▶ _What to do_: Could you give again exactly, and only, the lines from the one holding "You are a computer-use" through the end of the data, both ends included, with pictures left out?

Collected data entries
_ _ _ _ _ _ _
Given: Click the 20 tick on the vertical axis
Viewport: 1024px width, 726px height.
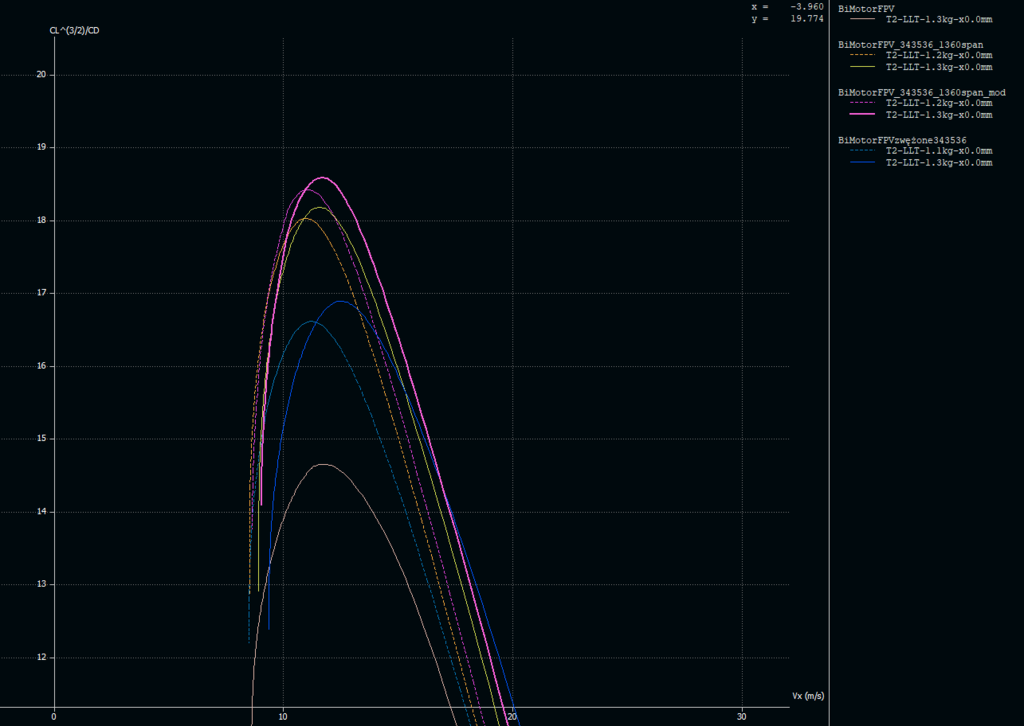Looking at the screenshot, I should (x=42, y=75).
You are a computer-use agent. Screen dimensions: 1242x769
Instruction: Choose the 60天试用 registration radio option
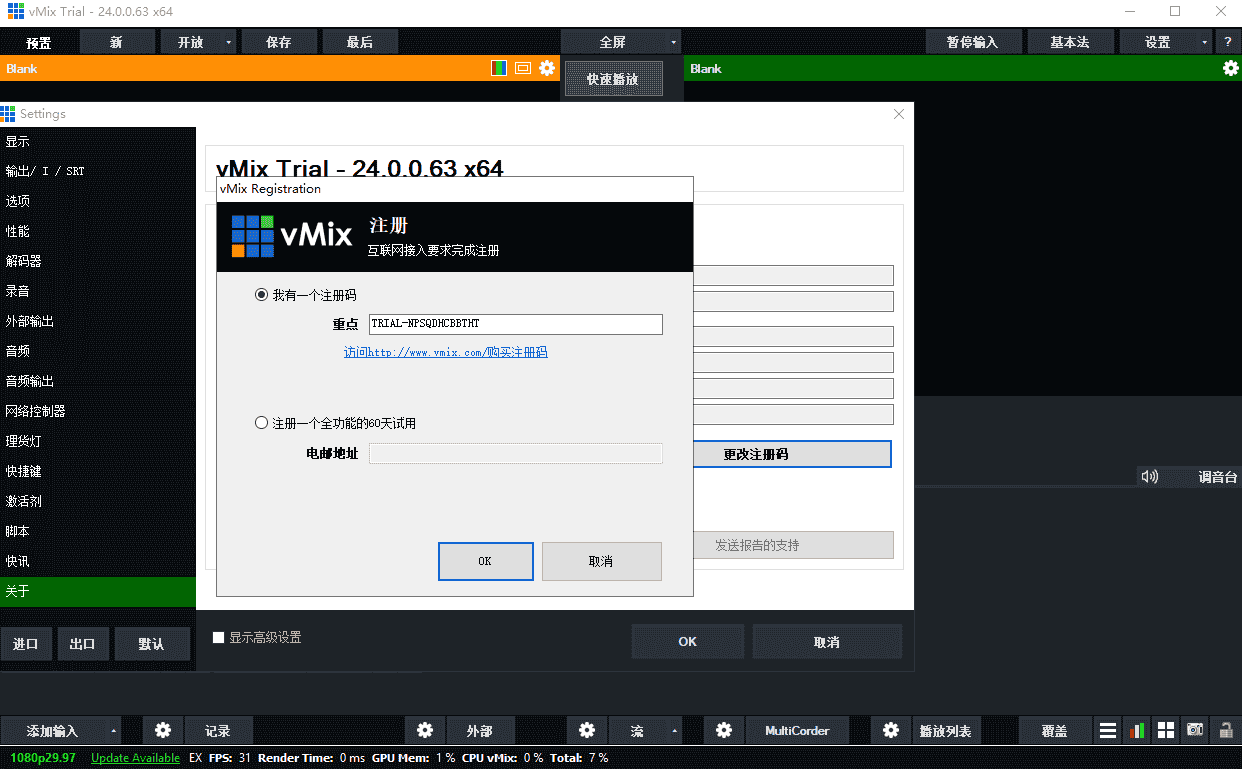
_ _ _ _ _ _ _
▶ _Answer for this exercise_:
You are a computer-use agent. Screen dimensions: 1242x769
Instruction: Choose the 60天试用 registration radio option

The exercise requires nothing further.